--- START OF INFORMATION PROVIDED ---
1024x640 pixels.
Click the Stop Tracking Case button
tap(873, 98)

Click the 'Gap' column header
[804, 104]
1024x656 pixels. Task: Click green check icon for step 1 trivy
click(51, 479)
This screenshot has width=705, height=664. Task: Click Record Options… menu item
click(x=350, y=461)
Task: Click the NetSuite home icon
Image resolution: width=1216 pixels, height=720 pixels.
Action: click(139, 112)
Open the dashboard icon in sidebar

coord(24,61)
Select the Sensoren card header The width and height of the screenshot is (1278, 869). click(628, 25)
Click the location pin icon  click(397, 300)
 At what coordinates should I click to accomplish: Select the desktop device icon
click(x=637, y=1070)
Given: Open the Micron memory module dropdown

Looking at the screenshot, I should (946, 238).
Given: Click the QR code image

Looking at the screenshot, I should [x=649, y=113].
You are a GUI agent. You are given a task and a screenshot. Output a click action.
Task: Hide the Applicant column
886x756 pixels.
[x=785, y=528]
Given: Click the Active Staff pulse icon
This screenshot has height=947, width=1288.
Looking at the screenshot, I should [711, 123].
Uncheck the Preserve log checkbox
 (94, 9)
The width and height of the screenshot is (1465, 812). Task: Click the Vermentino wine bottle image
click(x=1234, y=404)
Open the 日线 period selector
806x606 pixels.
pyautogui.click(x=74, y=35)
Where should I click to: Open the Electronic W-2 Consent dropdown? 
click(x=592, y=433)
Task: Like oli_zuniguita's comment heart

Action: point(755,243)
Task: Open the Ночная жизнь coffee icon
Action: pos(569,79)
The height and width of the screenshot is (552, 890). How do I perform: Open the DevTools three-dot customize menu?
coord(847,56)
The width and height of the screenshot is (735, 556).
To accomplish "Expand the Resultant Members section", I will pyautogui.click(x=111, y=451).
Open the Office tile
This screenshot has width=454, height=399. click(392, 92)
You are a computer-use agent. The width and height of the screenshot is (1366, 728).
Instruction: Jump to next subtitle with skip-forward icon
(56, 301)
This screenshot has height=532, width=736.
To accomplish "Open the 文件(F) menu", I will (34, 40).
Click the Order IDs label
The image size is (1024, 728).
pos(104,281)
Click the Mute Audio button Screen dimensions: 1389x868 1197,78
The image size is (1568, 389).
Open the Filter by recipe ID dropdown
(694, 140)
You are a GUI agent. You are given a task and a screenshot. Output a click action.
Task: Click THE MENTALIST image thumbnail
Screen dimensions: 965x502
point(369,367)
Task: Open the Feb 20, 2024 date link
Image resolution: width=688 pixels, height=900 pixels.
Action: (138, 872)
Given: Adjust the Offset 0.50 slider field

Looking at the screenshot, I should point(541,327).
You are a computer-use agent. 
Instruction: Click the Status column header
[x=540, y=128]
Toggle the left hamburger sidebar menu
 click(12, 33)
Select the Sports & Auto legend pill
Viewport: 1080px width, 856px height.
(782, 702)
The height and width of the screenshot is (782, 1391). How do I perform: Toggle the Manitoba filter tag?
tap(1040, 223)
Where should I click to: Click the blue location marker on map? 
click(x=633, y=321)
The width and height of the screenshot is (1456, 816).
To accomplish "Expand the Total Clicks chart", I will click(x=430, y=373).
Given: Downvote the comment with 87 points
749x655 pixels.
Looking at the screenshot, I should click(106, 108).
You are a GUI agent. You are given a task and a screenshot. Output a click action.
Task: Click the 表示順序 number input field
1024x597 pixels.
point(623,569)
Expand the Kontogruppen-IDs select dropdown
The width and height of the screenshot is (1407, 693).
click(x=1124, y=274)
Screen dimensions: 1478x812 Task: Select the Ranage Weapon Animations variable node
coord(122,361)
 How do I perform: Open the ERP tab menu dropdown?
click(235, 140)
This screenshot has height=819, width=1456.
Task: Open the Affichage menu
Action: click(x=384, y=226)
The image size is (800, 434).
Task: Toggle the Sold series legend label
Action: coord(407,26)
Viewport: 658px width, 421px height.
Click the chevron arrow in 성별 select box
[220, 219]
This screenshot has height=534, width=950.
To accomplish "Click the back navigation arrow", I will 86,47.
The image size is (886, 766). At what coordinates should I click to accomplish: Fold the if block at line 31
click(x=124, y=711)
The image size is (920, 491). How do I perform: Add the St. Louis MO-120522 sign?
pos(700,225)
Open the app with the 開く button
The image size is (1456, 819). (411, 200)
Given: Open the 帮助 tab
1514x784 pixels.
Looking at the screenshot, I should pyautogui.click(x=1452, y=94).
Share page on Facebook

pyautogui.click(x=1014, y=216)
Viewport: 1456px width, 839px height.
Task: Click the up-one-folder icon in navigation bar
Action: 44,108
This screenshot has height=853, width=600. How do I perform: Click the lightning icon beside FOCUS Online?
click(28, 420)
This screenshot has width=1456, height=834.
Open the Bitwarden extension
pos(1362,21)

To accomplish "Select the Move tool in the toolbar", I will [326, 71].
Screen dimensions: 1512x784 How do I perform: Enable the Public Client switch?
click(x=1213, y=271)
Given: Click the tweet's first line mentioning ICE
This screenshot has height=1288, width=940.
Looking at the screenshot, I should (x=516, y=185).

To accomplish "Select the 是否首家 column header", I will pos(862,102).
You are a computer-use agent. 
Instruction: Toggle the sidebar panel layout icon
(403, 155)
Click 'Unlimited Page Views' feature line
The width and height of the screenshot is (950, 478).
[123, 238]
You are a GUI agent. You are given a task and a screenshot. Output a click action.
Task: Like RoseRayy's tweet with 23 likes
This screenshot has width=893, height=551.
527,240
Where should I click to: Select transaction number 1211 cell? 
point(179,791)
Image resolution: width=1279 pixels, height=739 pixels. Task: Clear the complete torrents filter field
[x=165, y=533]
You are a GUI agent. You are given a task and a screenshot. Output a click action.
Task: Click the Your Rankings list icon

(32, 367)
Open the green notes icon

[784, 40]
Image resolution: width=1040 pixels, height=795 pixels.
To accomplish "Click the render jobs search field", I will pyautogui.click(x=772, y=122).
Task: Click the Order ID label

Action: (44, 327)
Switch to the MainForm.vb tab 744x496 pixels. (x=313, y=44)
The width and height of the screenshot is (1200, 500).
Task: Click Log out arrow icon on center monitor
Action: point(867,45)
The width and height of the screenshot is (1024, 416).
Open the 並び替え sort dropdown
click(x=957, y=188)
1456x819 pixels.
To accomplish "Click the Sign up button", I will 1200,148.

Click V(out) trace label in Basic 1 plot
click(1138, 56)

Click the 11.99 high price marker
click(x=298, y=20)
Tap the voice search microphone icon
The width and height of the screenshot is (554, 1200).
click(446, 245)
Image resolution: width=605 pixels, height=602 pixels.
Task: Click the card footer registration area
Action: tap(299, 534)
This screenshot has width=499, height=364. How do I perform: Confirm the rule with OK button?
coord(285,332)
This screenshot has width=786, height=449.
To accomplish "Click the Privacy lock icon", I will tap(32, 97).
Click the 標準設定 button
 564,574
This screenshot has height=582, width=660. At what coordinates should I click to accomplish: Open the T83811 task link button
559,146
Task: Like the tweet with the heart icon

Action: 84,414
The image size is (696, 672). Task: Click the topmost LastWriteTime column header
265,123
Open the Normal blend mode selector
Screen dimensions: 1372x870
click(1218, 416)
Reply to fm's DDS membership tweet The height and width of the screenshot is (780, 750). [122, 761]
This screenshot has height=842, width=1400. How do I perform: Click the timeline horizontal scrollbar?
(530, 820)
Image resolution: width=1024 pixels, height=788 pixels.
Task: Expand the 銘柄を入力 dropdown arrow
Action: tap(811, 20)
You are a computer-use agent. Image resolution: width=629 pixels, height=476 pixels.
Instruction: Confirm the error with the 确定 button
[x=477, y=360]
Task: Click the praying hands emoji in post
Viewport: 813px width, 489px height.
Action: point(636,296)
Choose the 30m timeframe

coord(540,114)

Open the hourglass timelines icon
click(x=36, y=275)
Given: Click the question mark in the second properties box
--- END OF INFORMATION PROVIDED ---
■ EXERCISE
Pull out every line of the data above that contains the string "tweet". Case matters.

■ RESULT OF THIS EXERCISE
Given: Click the tweet's first line mentioning ICE
Task: Like RoseRayy's tweet with 23 likes
Task: Like the tweet with the heart icon
Reply to fm's DDS membership tweet The height and width of the screenshot is (780, 750). [122, 761]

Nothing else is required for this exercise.